Wednesday, May 2, 2007

Petersborough in den Grampians Nationalpark




In der Nacht fegen Sturmböen über die Küste und es regnet immer wieder. Nach mehreren Monaten Trockenheit und Wassermangel freuen sich alle über den Regen – ausser UNS! Unglaublich, aber in 6 Wochen New Zealand hatten wir nicht soviel Regen wie in den ersten Tagen Australien. Via Port Fairy fahren wir in den Grampians Nationalpark.
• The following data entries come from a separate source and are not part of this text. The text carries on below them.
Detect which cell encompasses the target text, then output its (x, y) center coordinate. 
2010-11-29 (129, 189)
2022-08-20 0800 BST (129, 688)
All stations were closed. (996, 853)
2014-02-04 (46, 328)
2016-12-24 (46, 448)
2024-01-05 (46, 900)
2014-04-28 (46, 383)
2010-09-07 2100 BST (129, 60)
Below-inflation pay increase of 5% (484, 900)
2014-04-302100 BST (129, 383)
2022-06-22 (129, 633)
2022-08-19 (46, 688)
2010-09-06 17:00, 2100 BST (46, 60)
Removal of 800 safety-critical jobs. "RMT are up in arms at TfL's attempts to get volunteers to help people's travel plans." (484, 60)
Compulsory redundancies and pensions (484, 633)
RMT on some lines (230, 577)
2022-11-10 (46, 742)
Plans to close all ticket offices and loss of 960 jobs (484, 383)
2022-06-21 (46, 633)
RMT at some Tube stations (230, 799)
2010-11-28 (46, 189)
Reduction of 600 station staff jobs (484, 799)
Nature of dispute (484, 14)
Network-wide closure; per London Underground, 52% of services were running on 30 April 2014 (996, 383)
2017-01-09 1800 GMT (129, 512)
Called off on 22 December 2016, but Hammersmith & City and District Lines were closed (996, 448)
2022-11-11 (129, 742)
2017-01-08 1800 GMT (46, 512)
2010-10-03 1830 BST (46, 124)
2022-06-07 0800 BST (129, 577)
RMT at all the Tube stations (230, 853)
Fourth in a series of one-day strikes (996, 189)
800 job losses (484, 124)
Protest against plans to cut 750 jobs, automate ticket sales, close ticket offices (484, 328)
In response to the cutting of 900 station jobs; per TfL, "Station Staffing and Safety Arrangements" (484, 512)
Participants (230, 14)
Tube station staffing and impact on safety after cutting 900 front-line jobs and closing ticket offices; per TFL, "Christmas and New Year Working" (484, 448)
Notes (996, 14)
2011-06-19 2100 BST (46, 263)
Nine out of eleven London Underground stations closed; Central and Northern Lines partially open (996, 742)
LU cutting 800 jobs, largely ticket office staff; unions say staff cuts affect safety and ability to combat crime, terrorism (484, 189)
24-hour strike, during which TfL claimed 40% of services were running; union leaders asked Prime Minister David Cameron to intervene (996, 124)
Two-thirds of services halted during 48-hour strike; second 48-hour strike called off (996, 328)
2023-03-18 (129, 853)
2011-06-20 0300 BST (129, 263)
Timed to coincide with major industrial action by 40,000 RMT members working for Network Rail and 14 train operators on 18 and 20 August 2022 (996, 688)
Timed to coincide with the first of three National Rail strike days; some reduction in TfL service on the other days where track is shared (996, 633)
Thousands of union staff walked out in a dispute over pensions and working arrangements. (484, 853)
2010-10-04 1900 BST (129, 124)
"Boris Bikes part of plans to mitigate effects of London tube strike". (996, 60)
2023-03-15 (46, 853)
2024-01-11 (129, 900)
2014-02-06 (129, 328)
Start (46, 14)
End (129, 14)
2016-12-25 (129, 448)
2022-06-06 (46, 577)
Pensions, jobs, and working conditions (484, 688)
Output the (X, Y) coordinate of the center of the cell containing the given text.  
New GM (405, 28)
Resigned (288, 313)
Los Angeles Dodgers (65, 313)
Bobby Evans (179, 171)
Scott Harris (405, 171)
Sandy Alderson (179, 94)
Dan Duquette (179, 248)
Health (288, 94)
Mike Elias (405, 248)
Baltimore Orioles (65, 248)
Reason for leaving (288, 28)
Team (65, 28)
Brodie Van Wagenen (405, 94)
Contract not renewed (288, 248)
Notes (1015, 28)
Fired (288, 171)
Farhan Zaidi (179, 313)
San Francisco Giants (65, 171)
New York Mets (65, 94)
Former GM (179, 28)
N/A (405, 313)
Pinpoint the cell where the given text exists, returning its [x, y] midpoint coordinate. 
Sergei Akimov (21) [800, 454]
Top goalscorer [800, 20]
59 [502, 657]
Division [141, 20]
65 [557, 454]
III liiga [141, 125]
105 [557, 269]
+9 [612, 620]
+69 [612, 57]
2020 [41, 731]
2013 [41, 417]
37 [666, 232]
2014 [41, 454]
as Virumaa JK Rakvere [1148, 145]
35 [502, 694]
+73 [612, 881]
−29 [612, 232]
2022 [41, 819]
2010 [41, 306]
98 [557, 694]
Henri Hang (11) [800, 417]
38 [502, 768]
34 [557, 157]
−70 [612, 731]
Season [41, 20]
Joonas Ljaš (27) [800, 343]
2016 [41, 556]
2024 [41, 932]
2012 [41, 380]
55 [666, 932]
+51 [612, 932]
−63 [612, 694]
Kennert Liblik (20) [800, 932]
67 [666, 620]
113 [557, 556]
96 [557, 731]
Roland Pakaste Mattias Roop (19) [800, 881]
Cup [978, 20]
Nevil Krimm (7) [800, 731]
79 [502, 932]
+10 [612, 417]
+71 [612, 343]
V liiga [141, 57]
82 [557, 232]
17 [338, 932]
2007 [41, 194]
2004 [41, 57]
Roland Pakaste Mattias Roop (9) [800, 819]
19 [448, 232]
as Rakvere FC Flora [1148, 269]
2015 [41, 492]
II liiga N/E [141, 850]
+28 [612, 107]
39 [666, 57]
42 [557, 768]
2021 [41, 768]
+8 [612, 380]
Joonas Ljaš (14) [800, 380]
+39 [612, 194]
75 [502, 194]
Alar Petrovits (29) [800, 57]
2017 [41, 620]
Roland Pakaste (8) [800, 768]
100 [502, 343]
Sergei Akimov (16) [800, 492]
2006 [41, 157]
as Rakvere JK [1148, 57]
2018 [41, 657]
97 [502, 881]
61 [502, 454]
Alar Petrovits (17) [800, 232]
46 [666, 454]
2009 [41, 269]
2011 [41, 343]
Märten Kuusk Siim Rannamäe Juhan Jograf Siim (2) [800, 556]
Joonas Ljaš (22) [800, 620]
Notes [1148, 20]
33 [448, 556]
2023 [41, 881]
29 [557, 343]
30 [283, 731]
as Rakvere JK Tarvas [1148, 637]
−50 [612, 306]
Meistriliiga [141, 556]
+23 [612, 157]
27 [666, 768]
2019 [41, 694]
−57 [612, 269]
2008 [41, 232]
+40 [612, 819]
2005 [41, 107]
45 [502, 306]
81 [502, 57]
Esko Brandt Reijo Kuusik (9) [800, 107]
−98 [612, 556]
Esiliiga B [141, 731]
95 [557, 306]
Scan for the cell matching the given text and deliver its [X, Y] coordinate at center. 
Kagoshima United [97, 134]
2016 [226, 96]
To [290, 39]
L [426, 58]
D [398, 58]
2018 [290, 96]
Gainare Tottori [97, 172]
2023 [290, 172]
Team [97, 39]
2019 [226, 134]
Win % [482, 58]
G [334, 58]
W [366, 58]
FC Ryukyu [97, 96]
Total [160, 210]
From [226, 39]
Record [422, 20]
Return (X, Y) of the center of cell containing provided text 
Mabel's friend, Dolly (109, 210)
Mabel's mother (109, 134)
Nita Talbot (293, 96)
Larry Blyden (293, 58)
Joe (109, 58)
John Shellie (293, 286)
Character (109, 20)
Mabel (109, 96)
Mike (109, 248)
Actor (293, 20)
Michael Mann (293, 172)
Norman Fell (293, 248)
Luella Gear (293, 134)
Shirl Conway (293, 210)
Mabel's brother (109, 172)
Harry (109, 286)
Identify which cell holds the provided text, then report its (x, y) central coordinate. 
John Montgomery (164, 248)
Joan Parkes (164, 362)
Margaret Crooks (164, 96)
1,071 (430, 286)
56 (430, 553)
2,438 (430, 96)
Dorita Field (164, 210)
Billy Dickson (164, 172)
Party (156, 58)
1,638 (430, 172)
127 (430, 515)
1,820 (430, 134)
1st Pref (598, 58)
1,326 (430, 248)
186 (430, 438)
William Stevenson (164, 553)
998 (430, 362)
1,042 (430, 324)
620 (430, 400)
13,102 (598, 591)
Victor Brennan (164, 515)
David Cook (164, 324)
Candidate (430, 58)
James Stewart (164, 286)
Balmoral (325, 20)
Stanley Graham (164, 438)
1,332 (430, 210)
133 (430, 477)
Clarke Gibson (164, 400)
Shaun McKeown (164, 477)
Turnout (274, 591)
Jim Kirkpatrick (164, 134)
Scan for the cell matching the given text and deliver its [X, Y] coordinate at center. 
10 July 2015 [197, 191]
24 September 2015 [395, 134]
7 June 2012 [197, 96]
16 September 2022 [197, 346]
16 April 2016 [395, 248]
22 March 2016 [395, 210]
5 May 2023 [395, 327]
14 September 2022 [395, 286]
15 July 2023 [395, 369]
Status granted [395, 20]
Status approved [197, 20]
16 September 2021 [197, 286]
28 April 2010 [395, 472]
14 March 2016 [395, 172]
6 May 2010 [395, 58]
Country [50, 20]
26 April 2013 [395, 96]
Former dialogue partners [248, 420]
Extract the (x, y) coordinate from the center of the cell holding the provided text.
Bereits aus der Ferne beeindruckt die zerklüftete Felsenlandschaft aus rotem Sandstein.


Tuesday, May 1, 2007

Great Ocean Road







Frühaufsteher (wir auch) werden heute mit einem schönen Sonnenaufgang belohnt. Nach einem gemütlichen Frühstück machen wir uns auf den Weg. Entlang dieser Küstenstrasse gibt es unzählige Aussichtspunkte und Fotosujets. Die einzigartige wilde Landschaft fasziniert und wir vergessen die Zeit. Nach einem späten Lunch um 16.00 fahren wir weiter bis Petersborough zum nächsten Campingplatz und erwischen in der Bucht der Märtyrer gerade noch den Sonnenuntergang. Nach einem feinen Znacht fallen wir um 9.30 total erschöpft in die Federn!